R: General univariate linear-Gaussian state space models

ssm_ulg {bssm}

R Documentation

General univariate linear-Gaussian state space models

Description

Construct an object of class ssm_ulg by directly defining the corresponding terms of the model.

Usage

ssm_ulg(
  y,
  Z,
  H,
  T,
  R,
  a1 = NULL,
  P1 = NULL,
  init_theta = numeric(0),
  D = NULL,
  C = NULL,
  state_names,
  update_fn = default_update_fn,
  prior_fn = default_prior_fn
)

Arguments

`y`	Observations as time series (or vector) of length `n`.
`Z`	System matrix Z of the observation equation. Either a vector of length m, a m x n matrix, or object which can be coerced to such.
`H`	A vector of standard deviations. Either a scalar or a vector of length n.
`T`	System matrix T of the state equation. Either a m x m matrix or a m x m x n array, or object which can be coerced to such.
`R`	Lower triangular matrix R the state equation. Either a m x k matrix or a m x k x n array, or object which can be coerced to such.
`a1`	Prior mean for the initial state as a vector of length m.
`P1`	Prior covariance matrix for the initial state as m x m matrix.
`init_theta`	Initial values for the unknown hyperparameters theta (i.e. unknown variables excluding latent state variables).
`D`	Intercept terms `D_t` for the observations equation, given as a scalar or vector of length n.
`C`	Intercept terms `C_t` for the state equation, given as a m times 1 or m times n matrix.
`state_names`	A character vector defining the names of the states.
`update_fn`	A function which returns list of updated model components given input vector theta. This function should take only one vector argument which is used to create list with elements named as `Z`, `H`, `T`, `R`, `a1`, `P1`, `D`, and `C`, where each element matches the dimensions of the original model It's best to check the internal dimensions with `str(model_object)` as the dimensions of input arguments can differ from the final dimensions. If any of these components is missing, it is assumed to be constant wrt. theta.
`prior_fn`	A function which returns log of prior density given input vector theta.

Details

The general univariate linear-Gaussian model is defined using the following observational and state equations:

y_t = D_t + Z_t \alpha_t + H_t \epsilon_t, (\textrm{observation equation})

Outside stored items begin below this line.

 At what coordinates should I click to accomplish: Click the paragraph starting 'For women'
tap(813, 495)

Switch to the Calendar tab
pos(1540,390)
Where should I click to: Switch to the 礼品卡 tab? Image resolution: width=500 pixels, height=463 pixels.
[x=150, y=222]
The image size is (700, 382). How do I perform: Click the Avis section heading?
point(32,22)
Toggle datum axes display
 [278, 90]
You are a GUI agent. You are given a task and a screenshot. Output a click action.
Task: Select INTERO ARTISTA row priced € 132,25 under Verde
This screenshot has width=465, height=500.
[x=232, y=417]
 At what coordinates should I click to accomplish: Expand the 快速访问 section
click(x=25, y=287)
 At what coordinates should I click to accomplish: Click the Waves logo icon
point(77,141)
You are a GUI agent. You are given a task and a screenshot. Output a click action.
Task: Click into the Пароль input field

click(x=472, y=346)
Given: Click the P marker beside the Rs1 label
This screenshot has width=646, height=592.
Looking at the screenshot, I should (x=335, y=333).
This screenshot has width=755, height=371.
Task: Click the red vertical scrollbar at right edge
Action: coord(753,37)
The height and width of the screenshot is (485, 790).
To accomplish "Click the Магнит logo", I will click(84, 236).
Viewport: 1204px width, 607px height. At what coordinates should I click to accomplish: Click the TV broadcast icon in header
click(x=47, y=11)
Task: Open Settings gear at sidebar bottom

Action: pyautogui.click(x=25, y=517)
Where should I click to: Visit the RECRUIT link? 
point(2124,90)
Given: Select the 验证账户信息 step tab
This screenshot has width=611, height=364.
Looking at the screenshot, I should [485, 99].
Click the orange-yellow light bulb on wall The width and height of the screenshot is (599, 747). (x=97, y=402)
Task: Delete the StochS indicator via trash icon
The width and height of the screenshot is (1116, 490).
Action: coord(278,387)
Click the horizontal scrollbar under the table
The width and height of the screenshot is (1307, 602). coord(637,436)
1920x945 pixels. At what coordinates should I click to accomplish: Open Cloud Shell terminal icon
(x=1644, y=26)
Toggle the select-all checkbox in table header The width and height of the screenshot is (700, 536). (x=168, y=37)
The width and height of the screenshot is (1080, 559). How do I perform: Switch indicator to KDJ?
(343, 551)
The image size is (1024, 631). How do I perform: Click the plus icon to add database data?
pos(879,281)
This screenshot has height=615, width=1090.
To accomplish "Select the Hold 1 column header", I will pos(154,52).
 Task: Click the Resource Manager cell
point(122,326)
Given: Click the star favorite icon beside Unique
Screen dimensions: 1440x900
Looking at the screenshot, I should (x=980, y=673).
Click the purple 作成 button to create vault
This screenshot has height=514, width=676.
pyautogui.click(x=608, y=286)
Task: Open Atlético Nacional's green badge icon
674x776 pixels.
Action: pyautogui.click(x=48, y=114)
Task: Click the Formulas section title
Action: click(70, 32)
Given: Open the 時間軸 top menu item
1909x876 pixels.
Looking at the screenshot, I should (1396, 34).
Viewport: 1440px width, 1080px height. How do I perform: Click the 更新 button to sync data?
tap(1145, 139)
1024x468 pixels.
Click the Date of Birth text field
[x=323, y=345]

\alpha_{t+1} = C_t + T_t \alpha_t + R_t \eta_t, (\textrm{transition equation})

where \epsilon_t \sim N(0, 1), \eta_t \sim N(0, I_k) and \alpha_1 \sim N(a_1, P_1) independently of each other. Here k is the number of disturbance terms which can be less than m, the number of states.

The update_fn function should take only one vector argument which is used to create list with elements named as Z, H T, R, a1, P1, D, and C, where each element matches the dimensions of the original model. If any of these components is missing, it is assumed to be constant wrt. theta. Note that while you can input say R as m x k matrix for ssm_ulg, update_fn should return R as m x k x 1 in this case. It might be useful to first construct the model without updating function and then check the expected structure of the model components from the output.

Value

An object of class ssm_ulg.

Examples


# Regression model with time-varying coefficients
set.seed(1)
n <- 100
x1 <- rnorm(n)
x2 <- rnorm(n)
b1 <- 1 + cumsum(rnorm(n, sd = 0.5))
b2 <- 2 + cumsum(rnorm(n, sd = 0.1))
y <- 1 + b1 * x1 + b2 * x2 + rnorm(n, sd = 0.1)

Z <- rbind(1, x1, x2)
H <- 0.1
T <- diag(3)
R <- diag(c(0, 1, 0.1))
a1 <- rep(0, 3)
P1 <- diag(10, 3)

# updates the model given the current values of the parameters
update_fn <- function(theta) {
  R <- diag(c(0, theta[1], theta[2]))
  dim(R) <- c(3, 3, 1)
  list(R = R, H = theta[3])
}
# prior for standard deviations as half-normal(1)
prior_fn <- function(theta) {
  if(any(theta < 0)) {
    log_p <- -Inf 
  } else {
    log_p <- sum(dnorm(theta, 0, 1, log = TRUE))
  }
  log_p
}

model <- ssm_ulg(y, Z, H, T, R, a1, P1, 
  init_theta = c(1, 0.1, 0.1), 
  update_fn = update_fn, prior_fn = prior_fn, 
  state_names = c("level", "b1", "b2"),
  # using default values, but being explicit for testing purposes
  C = matrix(0, 3, 1), D = numeric(1))

out <- run_mcmc(model, iter = 5000)
out
sumr <- summary(out, variable = "state", times = 1:n)
sumr$true <- c(b1, b2, rep(1, n))
library(ggplot2)
ggplot(sumr, aes(x = time, y = Mean)) +
geom_ribbon(aes(ymin = `2.5%`, ymax = `97.5%`), alpha = 0.5) +
geom_line() + 
geom_line(aes(y = true), colour = "red") + 
facet_wrap(~ variable, scales = "free") +
theme_bw()

# Perhaps easiest way to construct a general SSM for bssm is to use the 
# model building functionality of KFAS:
library("KFAS")

model_kfas <- SSModel(log(drivers) ~ SSMtrend(1, Q = 5e-4)+
  SSMseasonal(period = 12, sea.type = "trigonometric", Q = 0) +
 log(PetrolPrice) + law, data = Seatbelts, H = 0.005)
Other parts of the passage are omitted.